Gli orari della giornata

  • 15.15 – 15.45: Burning Blood
  • 16.15 – 16.45: Sotto la cupola
  • 17.15 – 18.00: The Sophs
  • 18.30 – 19.20: Anna Calvi
  • 19.50 – 21.05: Salmo
  • 21.45: Lenny Kravitz

La possibile scaletta

Un riferimento utile per la scaletta arriva dal concerto più recente tenuto da Kravitz, quello del 23 maggio scorso allo Yaamava’ Theater di San Bernardino (California). Sulla base di quella setlist, ecco la probabile scaletta del conerto di Lenny Kravitz a Firenze:

  • Bring It On
  • Dig In
  • TK421
  • Always On The Run
  • I Belong To You
  • Stillness Of Heart
  • Believe
  • Honey
  • Paralyzed
  • Low
  • The Chamber
  • It Ain’t Over ‘Til It’s Over
  • Again
  • American Woman (The Guess Who cover)
  • Fly Away
  • Are You Gonna Go My Way
  • Let Love Rule

Naturalmente l’ordine dei brani e la selezione definitiva potrebbero subire variazioni per la data fiorentina.

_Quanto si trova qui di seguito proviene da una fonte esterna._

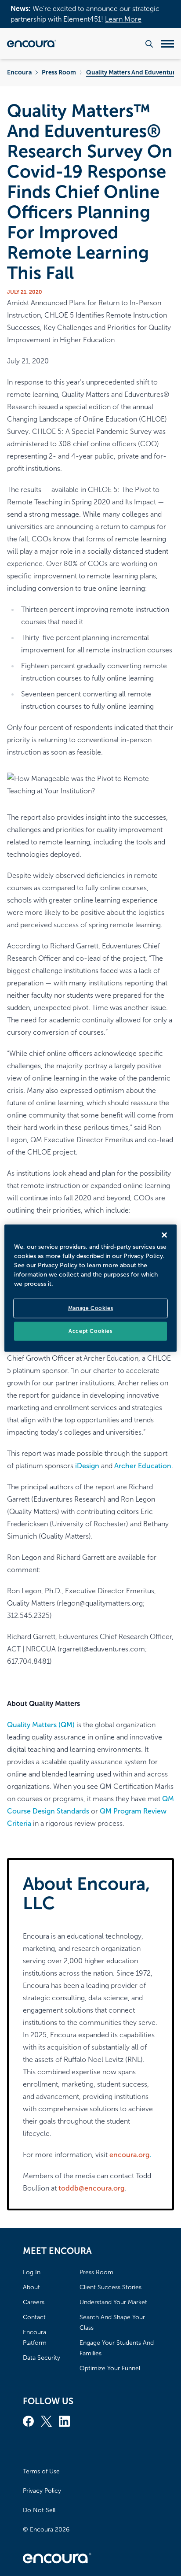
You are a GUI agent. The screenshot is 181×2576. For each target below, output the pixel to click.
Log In (31, 2272)
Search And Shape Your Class (112, 2322)
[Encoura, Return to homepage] (31, 43)
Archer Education (142, 1465)
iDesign (87, 1465)
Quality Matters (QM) (41, 1724)
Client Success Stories (110, 2287)
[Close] (164, 1235)
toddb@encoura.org (91, 2188)
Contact (34, 2317)
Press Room (59, 72)
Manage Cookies (90, 1308)
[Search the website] (149, 43)
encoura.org (129, 2154)
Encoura (19, 72)
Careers (33, 2302)
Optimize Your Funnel (110, 2368)
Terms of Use (41, 2471)
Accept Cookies (90, 1331)
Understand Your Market (113, 2302)
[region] (90, 1288)
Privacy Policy (42, 2490)
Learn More (123, 19)
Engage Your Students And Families (117, 2348)
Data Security (41, 2357)
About (31, 2287)
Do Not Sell (39, 2510)
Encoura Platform (35, 2337)
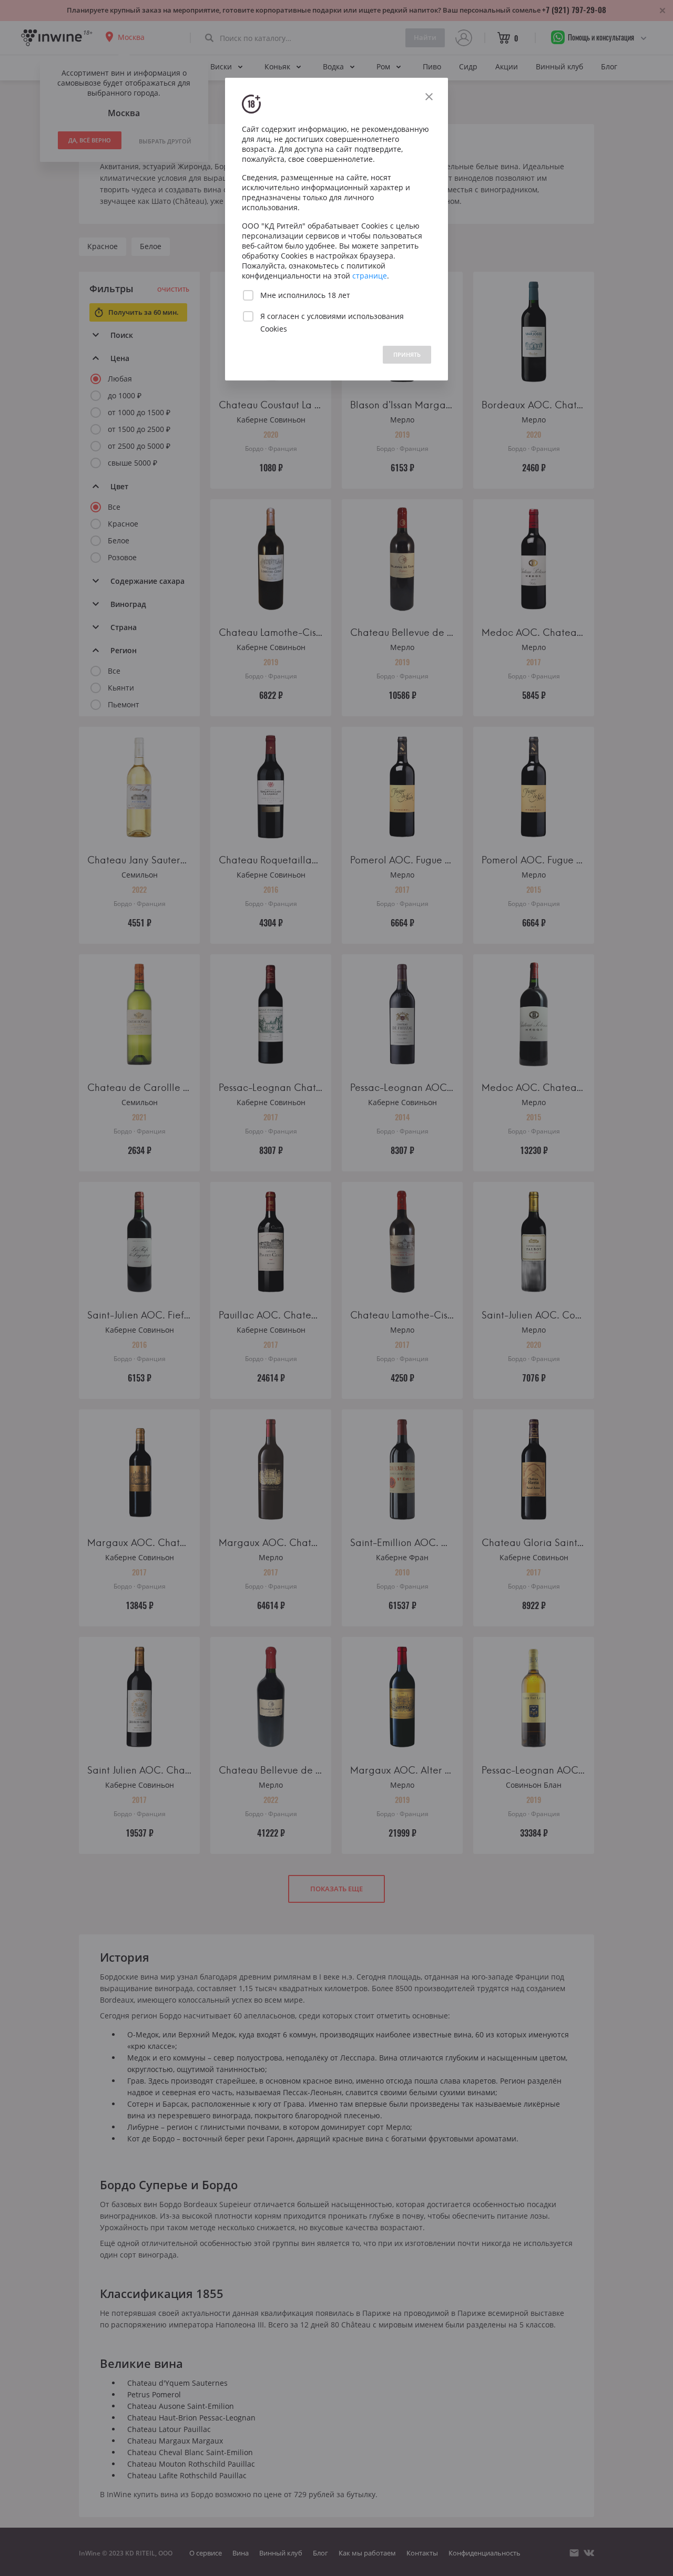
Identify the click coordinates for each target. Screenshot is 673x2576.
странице (369, 276)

Oltre trent’anni di carriera

La carriera di Lenny Kravitz è iniziata nel 1989 con l’album “Let Love Rule”, disco che ne ha definito immediatamente l’identità musicale, sospesa tra rock classico, soul, funk e psichedelia. Negli anni successivi ha consolidato il proprio successo con album come “Are You Gonna Go My Way”, “5” e “Lenny”, imponendosi come una delle figure più riconoscibili del rock contemporaneo. Nel suo repertorio figurano hit come “It Ain’t Over ‘Til It’s Over”, “Believe”, “I Belong To You”, “Fly Away”, “Again”, “I’ll Be Waiting” e “The Chamber”. Nel corso della carriera ha inoltre conquistato quattro Grammy Awards consecutivi come miglior interprete rock maschile, un risultato che resta ancora oggi senza precedenti nella categoria.